**Your objective**
Reproduce everything in the case report on insulin needs from "This case demonstrates" down to "increased estrogen levels.", word for word.

This case demonstrates increased insulin needs and loss of glycemic control in a transgender woman with type 1 diabetes after initiation of gender-affirming hormone therapy with estrogen and spironolactone. The standard of care in gender-affirming therapy in a transgender woman is to lower testosterone and replace it with estradiol to levels that are within the reference range for cisgender women (natal female with feminine gender identity) (1). The factors contributing to increased insulin needs and loss of glycemic control in this transgender woman could be the result of decreased androgen levels or increased estrogen levels.

The relationship between sex hormones and insulin resistance is well established. In natal males, decreased testosterone levels due to hypogonadism or androgen deprivation therapy leads to increased insulin resistance (2,3). One study showed that replacement of androgens in hypogonadal cisgender men (natal male with masculine gender identity) with type 2 diabetes leads to decreased insulin resistance (4). In another study, there were no changes in insulin sensitivity due to testosterone replacement (5). Conversely, in cisgender females, the postmenopausal state is associated with increased insulin resistance and diabetes risk (6–8). Estrogen replacement decreases insulin resistance in healthy postmenopausal cisgender women (9) and improves glycemic control in postmenopausal cisgender women with diabetes (10,11). However, the effect of estrogen treatment on glycemic control in transgender women is unknown.

**Data extracts**

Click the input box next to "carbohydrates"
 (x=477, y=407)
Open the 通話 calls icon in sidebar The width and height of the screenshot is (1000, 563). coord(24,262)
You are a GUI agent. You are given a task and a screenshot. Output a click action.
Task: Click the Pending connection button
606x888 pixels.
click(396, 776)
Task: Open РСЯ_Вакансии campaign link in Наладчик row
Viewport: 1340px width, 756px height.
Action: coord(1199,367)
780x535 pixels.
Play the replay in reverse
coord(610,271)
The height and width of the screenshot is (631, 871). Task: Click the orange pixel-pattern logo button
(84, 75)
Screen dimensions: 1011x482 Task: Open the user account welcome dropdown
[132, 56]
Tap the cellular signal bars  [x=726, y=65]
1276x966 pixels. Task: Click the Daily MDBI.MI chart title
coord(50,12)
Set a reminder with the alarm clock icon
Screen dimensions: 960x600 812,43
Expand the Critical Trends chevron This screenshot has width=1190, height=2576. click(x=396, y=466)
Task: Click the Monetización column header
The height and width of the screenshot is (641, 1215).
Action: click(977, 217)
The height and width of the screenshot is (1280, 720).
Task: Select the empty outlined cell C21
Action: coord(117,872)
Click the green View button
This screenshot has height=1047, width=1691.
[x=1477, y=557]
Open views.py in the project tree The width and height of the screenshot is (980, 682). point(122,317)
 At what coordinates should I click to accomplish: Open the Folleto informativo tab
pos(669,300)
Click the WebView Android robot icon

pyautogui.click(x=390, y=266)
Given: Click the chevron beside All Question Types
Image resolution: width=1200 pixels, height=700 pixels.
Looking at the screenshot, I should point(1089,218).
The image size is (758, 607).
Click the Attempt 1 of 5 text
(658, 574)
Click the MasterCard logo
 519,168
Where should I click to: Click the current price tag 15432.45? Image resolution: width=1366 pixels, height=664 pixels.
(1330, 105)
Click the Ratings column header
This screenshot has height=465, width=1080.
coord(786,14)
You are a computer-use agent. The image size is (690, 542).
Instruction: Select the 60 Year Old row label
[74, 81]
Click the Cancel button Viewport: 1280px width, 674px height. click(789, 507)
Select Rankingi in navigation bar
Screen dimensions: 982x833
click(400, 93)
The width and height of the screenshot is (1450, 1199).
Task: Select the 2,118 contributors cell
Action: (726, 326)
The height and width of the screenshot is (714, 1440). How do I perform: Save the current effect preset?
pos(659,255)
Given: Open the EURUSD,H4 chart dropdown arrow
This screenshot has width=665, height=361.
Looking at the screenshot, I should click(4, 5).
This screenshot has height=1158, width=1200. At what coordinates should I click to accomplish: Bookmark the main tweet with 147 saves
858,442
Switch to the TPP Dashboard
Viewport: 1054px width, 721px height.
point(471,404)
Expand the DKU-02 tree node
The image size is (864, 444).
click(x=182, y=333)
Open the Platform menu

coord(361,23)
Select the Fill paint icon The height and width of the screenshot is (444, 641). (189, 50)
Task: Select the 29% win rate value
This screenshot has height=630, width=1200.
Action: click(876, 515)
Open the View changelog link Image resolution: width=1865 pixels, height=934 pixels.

**Your response**
This case demonstrates increased insulin needs and loss of glycemic control in a transgender woman with type 1 diabetes after initiation of gender-affirming hormone therapy with estrogen and spironolactone. The standard of care in gender-affirming therapy in a transgender woman is to lower testosterone and replace it with estradiol to levels that are within the reference range for cisgender women (natal female with feminine gender identity) (1). The factors contributing to increased insulin needs and loss of glycemic control in this transgender woman could be the result of decreased androgen levels or increased estrogen levels.